Andava bene l'essere su di giri, ma avevo sempre bisogno di tenermi insieme quando pensavo o addirittura parlavo di argomenti così delicati.

<Sono tutt'orecchi.> mi rispose buttando via del fumo dalla bocca.

<In pratica, sono venuta qui alla fine della scorsa primavera. Zia mi ha accolta come se fossi sua figlia e di questo gliene sarò sempre grata. I miei genitori si sono separati ed eccomi qui.> alzai le braccia e bevvi un sorso di birra per farmi ulteriore coraggio.

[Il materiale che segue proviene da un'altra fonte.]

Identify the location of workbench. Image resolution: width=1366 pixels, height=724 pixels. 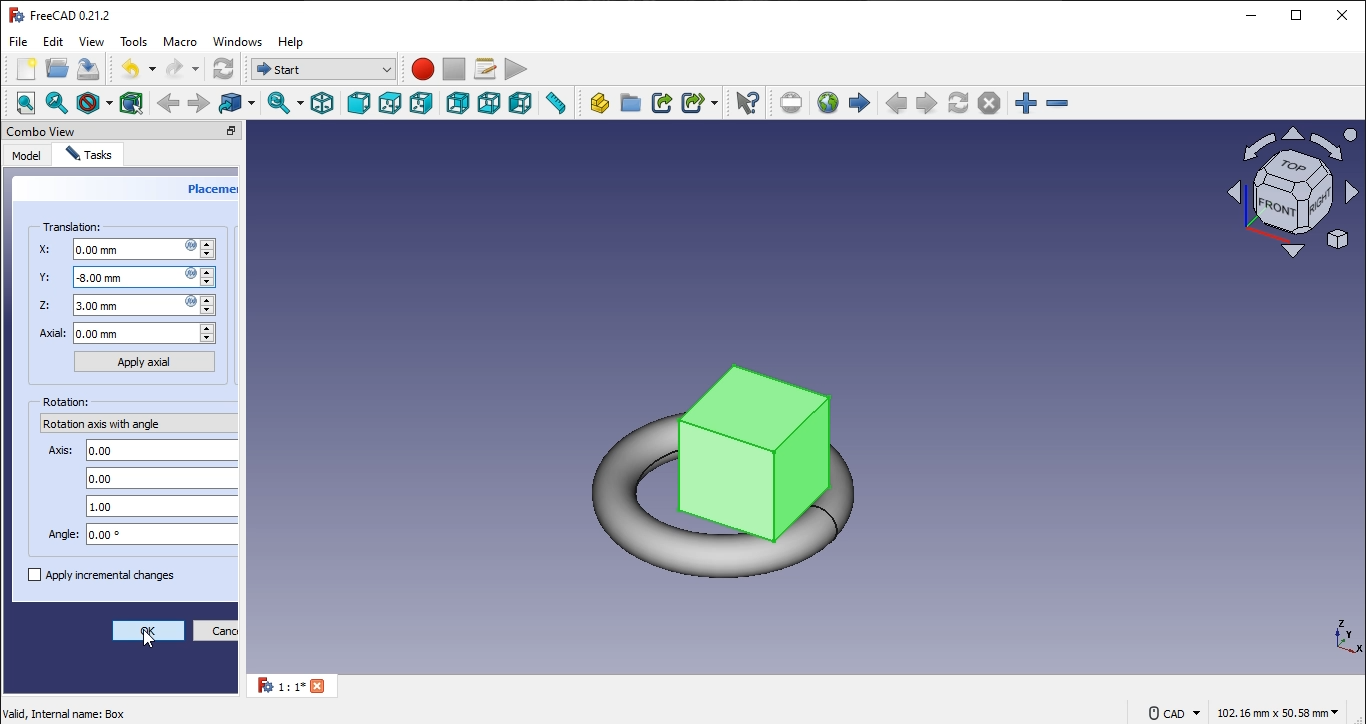
(320, 67).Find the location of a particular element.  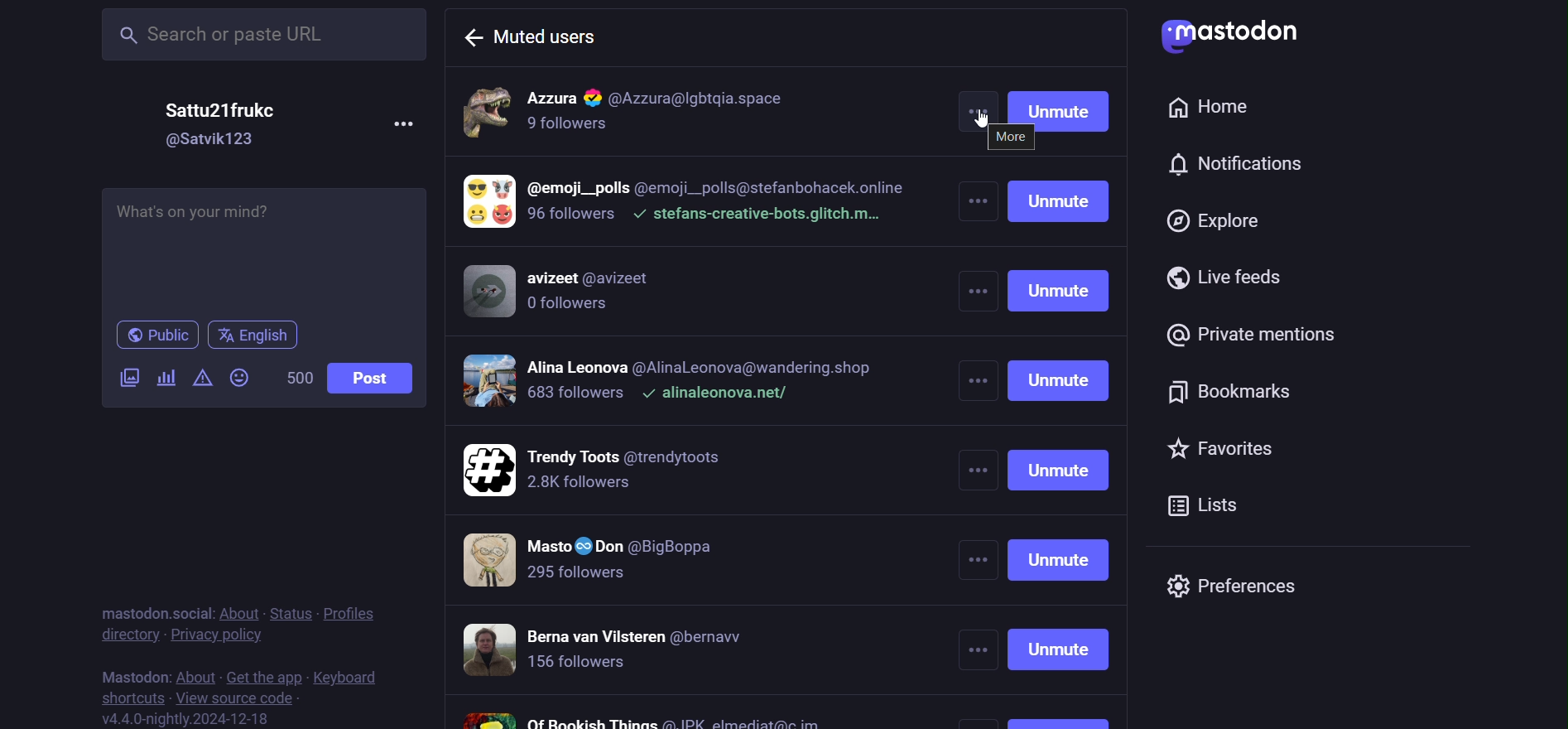

mastodon is located at coordinates (129, 676).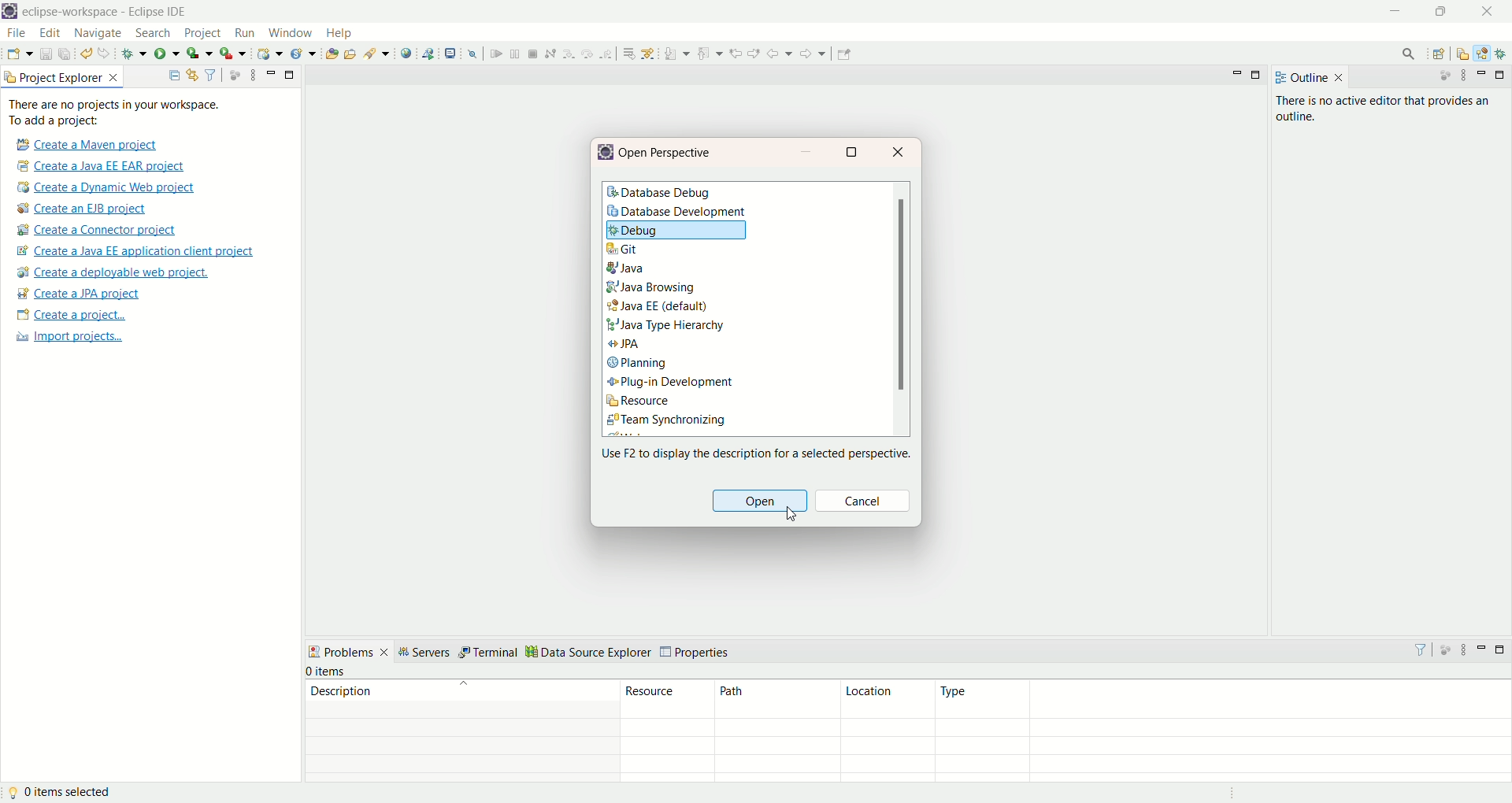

<Mi dispiace molto, deve essere stata dura.> mi disse, mentre alzava la mano. La lasciò a mezz'aria, forse non sapendo nemmeno lui dove poggiarla.

<Molto più che dura, vedi noi eravamo quella che si suol dire la famiglia perfetta. E lo eravamo davvero. Ci chiamavamo i tre moschettieri.> rivelai con un sorriso di rammarico. In tutto ciò guardavo avanti senza osservare il mio ospite, altrimenti sapevo che non sarei riuscita a trattenere le lacrime.

<Ho sempre fatto tutto con i miei, vacanze, cene, viaggi, addirittura spesso ero in giro con mio padre e andavo ai suoi concerti o con lui a quelli di altre band. Nel backstage ero ormai la mascotte di tutto il gruppo, mi chiamavano baby-music. Avevo cominciato con il suonare un piccolo xilofono dall'età di due anni. Si può dire che ho imparato prima a suonare e poi a parlare, praticamente.>

Feci una pausa e notai che lui era completamente assorto nel mio racconto.

<Papà aveva cominciato come musicista squattrinato a suonare fuori dei locali di Chicago, poi una sera conobbe mia madre, la donna più bella che avesse mai visto. Mi diceva sempre che capì di essere innamorato di lei perché 'era così bella che faceva male guardarla', mi ripeteva spesso quella frase ogni qual volta mi parlava dei loro primi anni insieme. Mi raccontava che aveva quegli occhi all'insù, profondi e blu, al cui interno ci si poteva perdere.> feci un sorriso nostalgico.

<Mamma al contrario di papà proveniva da una famiglia molto ricca, abitava in una grande città, era molto più aperta rispetto a tutte le ragazze che lui aveva avuto e conquistarla non fu un'impresa facile, ma quando ci riuscì, mi confidò che si sentì in cima al mondo. Ovviamente, la famiglia di mia madre non era d'accordo per questa unione e le voltarono le spalle, ma loro se ne infischiarono e si sposarono vicino al lago Michigan, con qualche amico come testimone e un dolce del supermercato come torta nuziale.> 

<Dovevano essere molto innamorati.> convenne il mio ospite.

Annuii.

<Sì, lo erano, e dopo i primi momenti di difficoltà, mamma ottenne un lavoro come assistente di produzione di un famoso produttore dell'epoca e da lì il passo fu breve per lanciare papà e la sua band. Divenne la sua manager e i due consolidarono ancora di più la loro unione, confermandosi una coppia affiatata sia a casa che sul posto di lavoro. Furono gli anni più belli per me, dallo xilofono passai alla chitarra, poi alla tastiera, per arrivare infine alla chitarra elettrica e il basso – praticamente ero una polistrumentista, aiutata da papà, ovviamente. Addirittura, a dieci anni mi iscrissero al conservatorio dove studiavo strumenti e composizione.>

<Co... wow! Bellissimo!> esclamò lui ammirato, ripassandomi la cicca.

Risposi con un sorriso amaro, feci qualche altro tiro e ripresi a parlare.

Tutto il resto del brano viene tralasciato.